-- Records to use follows --
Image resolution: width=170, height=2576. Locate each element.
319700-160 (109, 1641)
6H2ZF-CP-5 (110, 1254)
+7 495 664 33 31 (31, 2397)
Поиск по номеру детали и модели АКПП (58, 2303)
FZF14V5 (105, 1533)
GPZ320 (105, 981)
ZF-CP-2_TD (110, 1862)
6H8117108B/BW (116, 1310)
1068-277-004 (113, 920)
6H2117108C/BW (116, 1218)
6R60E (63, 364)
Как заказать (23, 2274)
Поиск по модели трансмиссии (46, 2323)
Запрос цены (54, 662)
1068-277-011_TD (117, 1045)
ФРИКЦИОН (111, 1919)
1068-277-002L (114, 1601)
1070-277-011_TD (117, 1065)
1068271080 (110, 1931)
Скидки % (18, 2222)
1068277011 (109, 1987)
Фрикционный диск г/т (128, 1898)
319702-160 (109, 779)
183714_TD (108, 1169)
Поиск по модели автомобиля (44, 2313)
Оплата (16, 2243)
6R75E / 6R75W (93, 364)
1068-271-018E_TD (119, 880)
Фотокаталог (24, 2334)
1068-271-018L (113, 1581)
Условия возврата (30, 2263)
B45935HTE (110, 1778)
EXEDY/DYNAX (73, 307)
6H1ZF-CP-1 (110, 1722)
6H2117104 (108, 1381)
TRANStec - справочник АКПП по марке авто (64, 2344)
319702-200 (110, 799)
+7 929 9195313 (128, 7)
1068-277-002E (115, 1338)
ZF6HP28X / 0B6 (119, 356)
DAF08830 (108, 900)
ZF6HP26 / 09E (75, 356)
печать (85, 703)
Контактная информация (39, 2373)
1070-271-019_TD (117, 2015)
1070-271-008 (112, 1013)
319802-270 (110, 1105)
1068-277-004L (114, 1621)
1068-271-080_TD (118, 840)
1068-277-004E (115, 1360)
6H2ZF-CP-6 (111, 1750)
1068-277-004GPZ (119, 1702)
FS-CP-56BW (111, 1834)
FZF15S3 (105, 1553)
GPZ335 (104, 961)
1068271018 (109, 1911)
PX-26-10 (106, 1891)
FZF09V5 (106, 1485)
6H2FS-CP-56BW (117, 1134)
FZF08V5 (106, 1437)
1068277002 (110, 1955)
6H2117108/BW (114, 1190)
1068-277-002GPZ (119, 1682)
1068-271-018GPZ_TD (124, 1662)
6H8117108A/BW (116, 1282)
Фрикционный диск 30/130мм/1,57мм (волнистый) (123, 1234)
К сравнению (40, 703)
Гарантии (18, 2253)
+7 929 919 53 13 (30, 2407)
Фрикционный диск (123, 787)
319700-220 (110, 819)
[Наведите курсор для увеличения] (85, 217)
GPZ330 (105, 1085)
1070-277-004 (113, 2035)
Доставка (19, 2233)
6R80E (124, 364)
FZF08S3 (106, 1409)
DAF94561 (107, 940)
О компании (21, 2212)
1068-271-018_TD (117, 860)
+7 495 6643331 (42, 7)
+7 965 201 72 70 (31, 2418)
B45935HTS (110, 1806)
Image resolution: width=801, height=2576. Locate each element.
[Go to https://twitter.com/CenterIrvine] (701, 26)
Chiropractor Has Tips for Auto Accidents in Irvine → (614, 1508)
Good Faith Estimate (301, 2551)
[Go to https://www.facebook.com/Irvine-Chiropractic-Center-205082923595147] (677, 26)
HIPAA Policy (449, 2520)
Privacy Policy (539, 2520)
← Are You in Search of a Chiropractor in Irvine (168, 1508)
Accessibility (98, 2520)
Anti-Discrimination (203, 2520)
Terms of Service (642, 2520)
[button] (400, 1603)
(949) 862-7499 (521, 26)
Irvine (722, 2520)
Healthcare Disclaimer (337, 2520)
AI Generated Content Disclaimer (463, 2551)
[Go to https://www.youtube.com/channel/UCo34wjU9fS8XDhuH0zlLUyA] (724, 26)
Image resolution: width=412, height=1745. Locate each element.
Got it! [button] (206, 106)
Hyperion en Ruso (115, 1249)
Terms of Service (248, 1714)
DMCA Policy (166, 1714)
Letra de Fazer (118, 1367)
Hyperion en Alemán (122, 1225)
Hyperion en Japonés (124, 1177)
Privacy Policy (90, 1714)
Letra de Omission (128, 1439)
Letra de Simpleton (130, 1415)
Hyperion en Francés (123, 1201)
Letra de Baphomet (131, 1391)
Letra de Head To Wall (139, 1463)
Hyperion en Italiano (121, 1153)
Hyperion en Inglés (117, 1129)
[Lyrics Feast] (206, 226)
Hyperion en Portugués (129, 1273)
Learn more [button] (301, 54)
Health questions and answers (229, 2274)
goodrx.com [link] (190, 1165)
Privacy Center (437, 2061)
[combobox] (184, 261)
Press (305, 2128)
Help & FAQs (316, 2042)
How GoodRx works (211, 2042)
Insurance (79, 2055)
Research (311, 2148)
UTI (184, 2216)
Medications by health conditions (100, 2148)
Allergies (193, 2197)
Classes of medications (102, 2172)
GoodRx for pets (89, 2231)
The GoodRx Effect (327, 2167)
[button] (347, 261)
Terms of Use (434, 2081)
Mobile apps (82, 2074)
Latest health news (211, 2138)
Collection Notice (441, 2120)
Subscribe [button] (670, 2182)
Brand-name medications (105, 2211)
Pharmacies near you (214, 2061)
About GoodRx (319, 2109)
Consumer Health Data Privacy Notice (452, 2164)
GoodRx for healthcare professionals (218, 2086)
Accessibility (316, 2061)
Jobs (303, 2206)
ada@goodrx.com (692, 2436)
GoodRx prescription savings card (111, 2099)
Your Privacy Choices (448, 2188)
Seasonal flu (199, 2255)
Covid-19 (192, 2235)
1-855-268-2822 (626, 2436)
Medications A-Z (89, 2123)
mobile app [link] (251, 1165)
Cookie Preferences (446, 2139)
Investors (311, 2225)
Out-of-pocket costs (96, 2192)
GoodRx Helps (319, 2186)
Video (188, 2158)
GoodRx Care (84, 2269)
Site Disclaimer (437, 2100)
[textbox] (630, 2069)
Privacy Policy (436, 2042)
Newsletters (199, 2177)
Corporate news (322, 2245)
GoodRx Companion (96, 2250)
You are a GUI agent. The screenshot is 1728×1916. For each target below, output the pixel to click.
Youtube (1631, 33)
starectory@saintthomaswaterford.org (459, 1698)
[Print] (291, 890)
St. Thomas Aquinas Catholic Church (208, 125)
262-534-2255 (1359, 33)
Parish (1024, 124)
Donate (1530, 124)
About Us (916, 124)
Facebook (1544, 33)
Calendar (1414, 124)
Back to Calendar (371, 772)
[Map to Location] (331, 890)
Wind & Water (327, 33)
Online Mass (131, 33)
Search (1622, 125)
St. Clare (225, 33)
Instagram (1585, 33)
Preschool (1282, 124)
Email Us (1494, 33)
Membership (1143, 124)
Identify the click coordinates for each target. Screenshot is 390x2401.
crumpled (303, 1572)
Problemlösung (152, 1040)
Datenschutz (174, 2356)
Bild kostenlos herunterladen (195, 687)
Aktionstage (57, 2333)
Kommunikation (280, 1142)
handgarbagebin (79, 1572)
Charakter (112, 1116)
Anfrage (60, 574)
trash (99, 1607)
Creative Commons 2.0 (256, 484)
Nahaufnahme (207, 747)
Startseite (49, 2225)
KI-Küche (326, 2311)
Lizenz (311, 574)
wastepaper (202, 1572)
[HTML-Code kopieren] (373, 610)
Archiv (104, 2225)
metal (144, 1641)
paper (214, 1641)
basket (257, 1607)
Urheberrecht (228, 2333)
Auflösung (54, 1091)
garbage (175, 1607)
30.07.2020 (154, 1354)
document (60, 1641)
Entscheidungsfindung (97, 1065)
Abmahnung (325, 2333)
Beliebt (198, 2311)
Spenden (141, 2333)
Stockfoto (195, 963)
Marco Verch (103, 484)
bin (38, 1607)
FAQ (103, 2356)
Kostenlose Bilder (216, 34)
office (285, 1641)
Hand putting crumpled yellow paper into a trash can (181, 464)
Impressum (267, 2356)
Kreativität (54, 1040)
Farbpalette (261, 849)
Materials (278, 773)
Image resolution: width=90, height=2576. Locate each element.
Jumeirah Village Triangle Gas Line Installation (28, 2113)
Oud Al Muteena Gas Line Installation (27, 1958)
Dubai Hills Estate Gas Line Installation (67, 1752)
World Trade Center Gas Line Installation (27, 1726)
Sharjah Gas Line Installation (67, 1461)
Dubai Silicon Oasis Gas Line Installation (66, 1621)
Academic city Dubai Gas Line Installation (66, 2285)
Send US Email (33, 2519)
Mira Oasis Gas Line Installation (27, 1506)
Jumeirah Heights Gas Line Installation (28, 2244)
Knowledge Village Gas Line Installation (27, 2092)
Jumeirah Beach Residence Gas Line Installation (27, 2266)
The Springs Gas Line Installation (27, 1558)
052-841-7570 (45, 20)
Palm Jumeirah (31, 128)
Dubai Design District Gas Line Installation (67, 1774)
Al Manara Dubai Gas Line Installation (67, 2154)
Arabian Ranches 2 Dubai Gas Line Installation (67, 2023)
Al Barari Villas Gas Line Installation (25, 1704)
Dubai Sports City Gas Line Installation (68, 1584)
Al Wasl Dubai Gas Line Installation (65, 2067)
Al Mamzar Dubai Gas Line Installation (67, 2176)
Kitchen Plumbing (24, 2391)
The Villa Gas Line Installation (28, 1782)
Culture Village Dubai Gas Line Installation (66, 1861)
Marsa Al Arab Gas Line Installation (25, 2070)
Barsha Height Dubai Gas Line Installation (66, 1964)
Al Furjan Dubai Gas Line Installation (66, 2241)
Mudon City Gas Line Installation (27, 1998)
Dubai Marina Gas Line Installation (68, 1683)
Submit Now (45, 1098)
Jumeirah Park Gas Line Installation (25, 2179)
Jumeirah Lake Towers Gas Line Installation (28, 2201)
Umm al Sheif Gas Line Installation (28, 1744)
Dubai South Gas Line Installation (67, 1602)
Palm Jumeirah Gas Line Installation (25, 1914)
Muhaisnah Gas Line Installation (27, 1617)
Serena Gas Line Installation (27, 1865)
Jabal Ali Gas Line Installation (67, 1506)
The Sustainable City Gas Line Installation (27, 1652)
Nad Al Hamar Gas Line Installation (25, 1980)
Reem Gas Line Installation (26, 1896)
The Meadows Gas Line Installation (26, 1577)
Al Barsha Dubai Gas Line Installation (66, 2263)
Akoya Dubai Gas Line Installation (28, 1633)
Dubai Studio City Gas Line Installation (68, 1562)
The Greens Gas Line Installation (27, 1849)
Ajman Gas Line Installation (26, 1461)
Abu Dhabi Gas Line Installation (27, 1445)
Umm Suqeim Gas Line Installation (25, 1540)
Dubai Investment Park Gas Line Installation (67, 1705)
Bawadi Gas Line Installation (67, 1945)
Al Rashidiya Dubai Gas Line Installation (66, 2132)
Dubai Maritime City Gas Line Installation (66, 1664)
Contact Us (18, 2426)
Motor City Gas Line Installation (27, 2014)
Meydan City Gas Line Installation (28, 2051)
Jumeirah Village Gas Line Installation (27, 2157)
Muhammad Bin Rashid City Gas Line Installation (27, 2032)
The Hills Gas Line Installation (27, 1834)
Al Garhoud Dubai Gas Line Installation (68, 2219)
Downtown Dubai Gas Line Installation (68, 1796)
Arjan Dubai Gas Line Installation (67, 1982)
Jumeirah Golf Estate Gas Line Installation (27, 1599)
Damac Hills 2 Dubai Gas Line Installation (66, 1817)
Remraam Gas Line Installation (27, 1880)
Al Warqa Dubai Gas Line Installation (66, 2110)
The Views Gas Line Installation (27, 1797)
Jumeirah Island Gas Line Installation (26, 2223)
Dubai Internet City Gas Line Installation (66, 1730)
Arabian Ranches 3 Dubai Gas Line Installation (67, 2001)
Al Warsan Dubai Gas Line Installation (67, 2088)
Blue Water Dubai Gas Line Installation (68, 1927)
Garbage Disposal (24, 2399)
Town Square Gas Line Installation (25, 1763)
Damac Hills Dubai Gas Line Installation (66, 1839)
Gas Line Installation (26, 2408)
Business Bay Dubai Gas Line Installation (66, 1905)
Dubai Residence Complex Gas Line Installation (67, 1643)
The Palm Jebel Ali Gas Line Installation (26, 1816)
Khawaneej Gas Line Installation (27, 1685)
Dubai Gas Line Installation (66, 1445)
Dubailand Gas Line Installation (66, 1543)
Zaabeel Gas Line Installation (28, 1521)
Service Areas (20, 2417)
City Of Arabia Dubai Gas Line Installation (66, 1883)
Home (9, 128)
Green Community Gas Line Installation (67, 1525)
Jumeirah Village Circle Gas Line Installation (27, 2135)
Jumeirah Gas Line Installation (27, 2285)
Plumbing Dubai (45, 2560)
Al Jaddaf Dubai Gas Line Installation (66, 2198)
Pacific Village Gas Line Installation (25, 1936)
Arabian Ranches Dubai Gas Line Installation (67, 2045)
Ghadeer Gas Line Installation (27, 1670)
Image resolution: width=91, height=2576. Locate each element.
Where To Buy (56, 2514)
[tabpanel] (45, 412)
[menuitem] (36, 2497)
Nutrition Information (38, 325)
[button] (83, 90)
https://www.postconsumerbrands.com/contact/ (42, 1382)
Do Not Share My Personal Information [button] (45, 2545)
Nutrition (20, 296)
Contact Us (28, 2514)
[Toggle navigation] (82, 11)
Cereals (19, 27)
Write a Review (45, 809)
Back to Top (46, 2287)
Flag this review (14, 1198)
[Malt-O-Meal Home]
-- Records to use concluded --
Assigned task - Print only the lines that run from the start of the listing to the line bearing "Фрикционный диск г/т (128, 1898)"; please keep the first line and that last one, exactly as they appear.

Solution for this problem -
Image resolution: width=170, height=2576. Locate each element.
319700-160 (109, 1641)
6H2ZF-CP-5 (110, 1254)
+7 495 664 33 31 (31, 2397)
Поиск по номеру детали и модели АКПП (58, 2303)
FZF14V5 (105, 1533)
GPZ320 (105, 981)
ZF-CP-2_TD (110, 1862)
6H8117108B/BW (116, 1310)
1068-277-004 (113, 920)
6H2117108C/BW (116, 1218)
6R60E (63, 364)
Как заказать (23, 2274)
Поиск по модели трансмиссии (46, 2323)
Запрос цены (54, 662)
1068-277-011_TD (117, 1045)
ФРИКЦИОН (111, 1919)
1068-277-002L (114, 1601)
1070-277-011_TD (117, 1065)
1068271080 (110, 1931)
Скидки % (18, 2222)
1068277011 (109, 1987)
Фрикционный диск г/т (128, 1898)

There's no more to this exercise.